● **Records for the task**:
+ + + + +

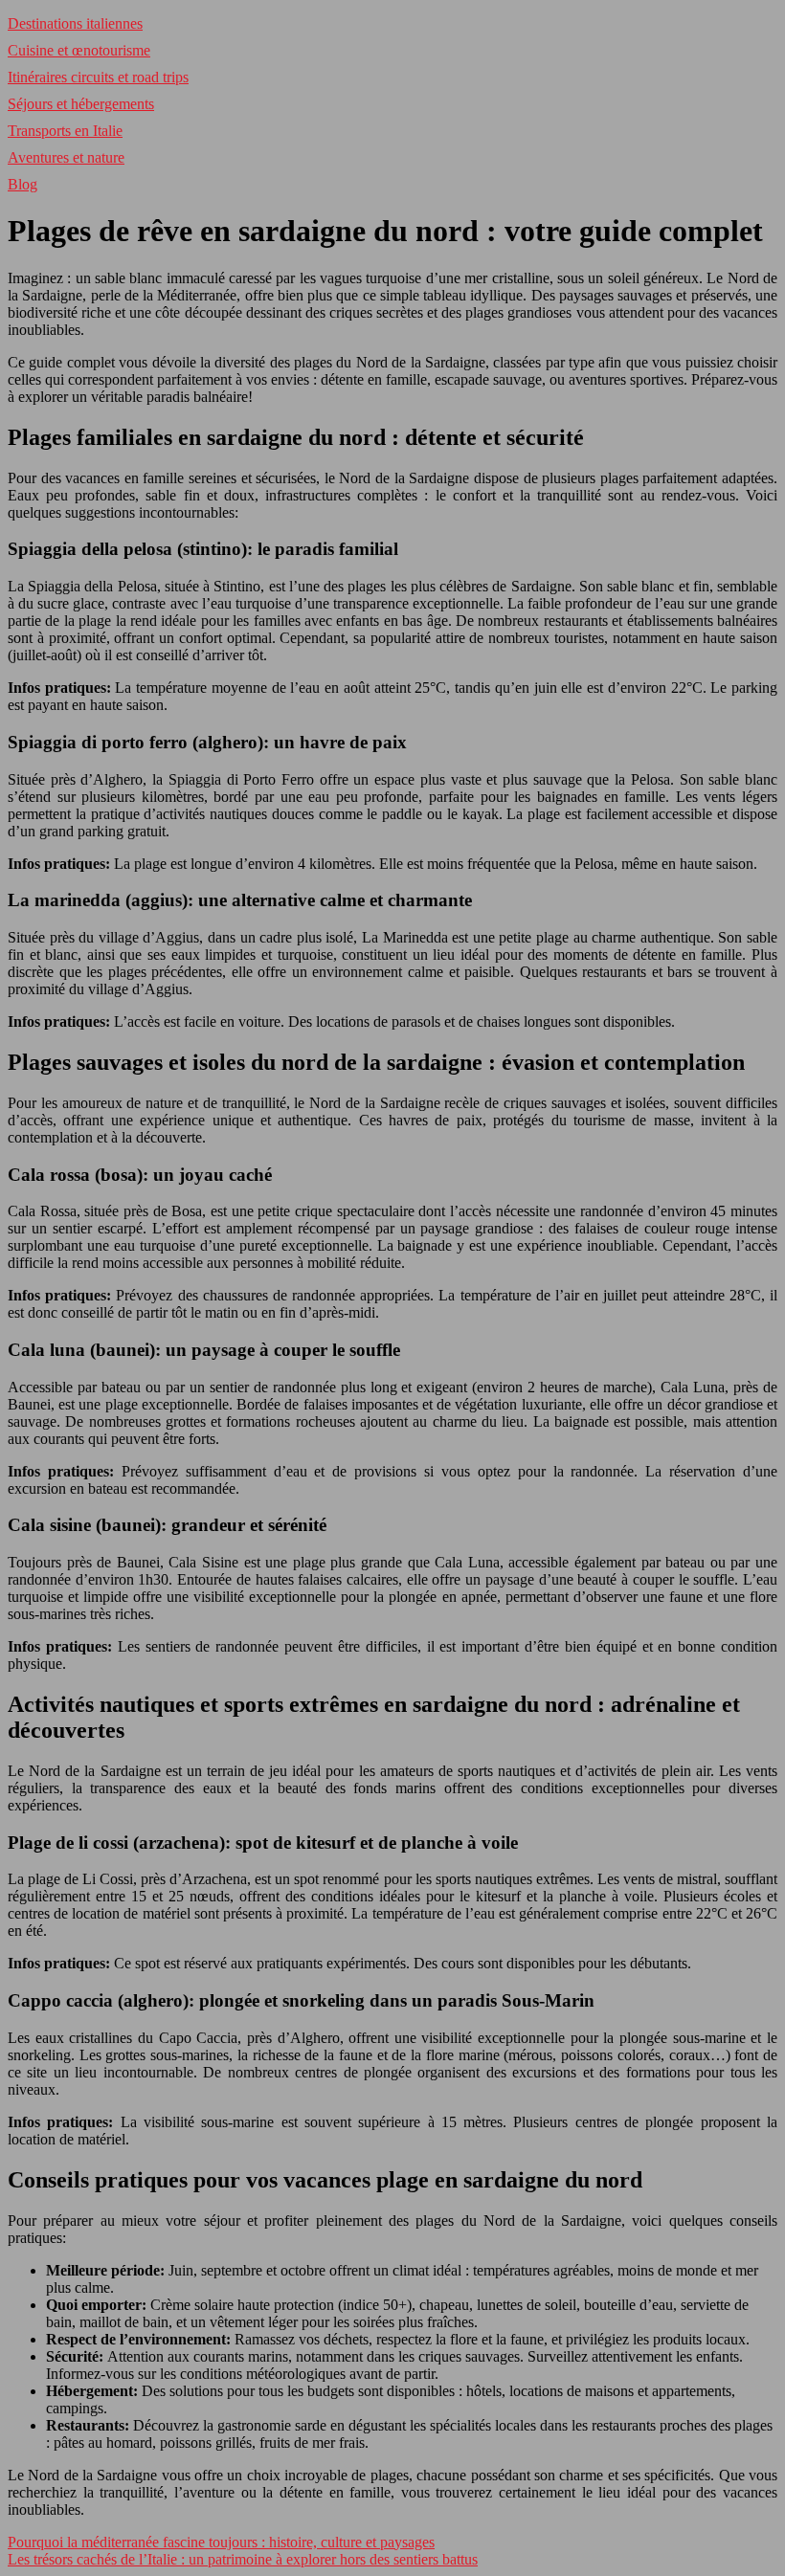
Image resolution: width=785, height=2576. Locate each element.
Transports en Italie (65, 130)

+ + + + +

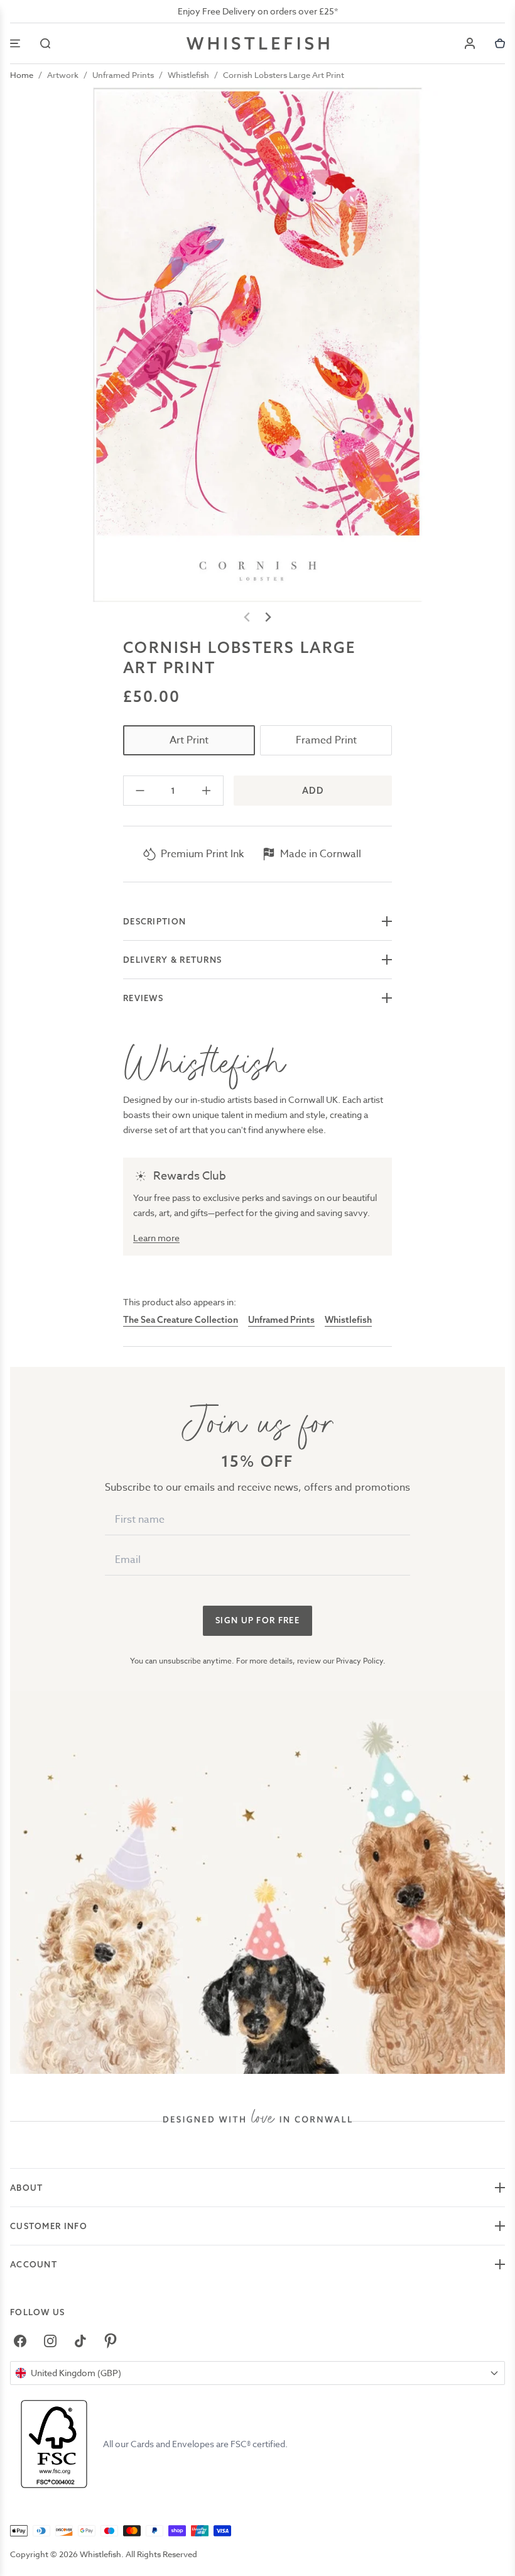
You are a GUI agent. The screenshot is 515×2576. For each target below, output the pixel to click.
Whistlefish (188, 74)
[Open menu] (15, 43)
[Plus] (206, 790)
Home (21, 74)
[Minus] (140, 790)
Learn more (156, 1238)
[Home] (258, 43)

+ + + + +

● **Exercise objective**: One stretch of the lines above is wanted, from the line that contains "Image resolution: width=785, height=2576." through the line that contains "Transports en Italie (65, 130)". Output it exactly.

● **Worked solution**:
Image resolution: width=785, height=2576. Locate each element.
Transports en Italie (65, 130)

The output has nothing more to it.